_Exercise prompt_
Look for the line that contains "The height and width of the screenshot is (737, 1568)."; output that line and every line after it exactly, through the final line of the material below, and nothing else.

Materials provided Block Start

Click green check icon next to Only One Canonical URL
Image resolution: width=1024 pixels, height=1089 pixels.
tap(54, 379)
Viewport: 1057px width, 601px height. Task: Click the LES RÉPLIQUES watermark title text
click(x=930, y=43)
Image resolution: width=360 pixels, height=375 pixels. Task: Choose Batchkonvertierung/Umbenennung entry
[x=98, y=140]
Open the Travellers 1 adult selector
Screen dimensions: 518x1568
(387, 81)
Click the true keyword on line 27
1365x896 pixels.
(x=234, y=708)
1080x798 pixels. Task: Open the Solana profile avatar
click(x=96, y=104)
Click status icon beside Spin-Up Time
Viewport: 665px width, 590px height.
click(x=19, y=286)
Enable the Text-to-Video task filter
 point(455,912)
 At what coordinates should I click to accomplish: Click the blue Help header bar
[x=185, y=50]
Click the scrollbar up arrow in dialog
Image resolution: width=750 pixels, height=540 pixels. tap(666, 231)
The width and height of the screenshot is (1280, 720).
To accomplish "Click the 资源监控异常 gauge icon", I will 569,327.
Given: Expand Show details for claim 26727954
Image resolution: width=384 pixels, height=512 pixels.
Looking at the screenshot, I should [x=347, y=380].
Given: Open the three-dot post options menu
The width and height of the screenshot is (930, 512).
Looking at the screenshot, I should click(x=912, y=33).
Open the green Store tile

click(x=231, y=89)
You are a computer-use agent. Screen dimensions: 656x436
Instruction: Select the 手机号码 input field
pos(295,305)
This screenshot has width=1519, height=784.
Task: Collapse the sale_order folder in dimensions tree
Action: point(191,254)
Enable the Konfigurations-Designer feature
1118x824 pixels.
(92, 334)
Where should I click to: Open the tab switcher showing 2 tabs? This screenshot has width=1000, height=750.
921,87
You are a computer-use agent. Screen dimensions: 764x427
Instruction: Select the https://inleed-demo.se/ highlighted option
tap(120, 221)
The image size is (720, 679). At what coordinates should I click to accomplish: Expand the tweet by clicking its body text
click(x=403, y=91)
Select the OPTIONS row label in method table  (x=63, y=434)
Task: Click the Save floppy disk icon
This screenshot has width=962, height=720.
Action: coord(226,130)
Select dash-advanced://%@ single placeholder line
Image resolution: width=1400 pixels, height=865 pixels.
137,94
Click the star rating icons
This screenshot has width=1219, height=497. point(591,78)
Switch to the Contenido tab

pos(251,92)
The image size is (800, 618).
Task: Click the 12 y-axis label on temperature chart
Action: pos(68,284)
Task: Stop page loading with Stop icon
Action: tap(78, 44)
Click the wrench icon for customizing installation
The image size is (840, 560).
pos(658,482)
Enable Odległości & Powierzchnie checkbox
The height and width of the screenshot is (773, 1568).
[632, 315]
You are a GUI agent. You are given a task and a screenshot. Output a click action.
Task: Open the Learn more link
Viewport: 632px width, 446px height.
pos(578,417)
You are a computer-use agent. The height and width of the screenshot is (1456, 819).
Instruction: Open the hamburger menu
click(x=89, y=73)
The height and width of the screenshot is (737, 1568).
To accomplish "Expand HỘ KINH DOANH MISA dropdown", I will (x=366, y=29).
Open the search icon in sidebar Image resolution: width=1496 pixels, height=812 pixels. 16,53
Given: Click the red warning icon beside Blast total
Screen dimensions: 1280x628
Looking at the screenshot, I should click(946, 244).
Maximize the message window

Materials provided Block End

_Result of this exercise_
The height and width of the screenshot is (737, 1568).
To accomplish "Expand HỘ KINH DOANH MISA dropdown", I will (x=366, y=29).
Open the search icon in sidebar Image resolution: width=1496 pixels, height=812 pixels. 16,53
Given: Click the red warning icon beside Blast total
Screen dimensions: 1280x628
Looking at the screenshot, I should click(946, 244).
Maximize the message window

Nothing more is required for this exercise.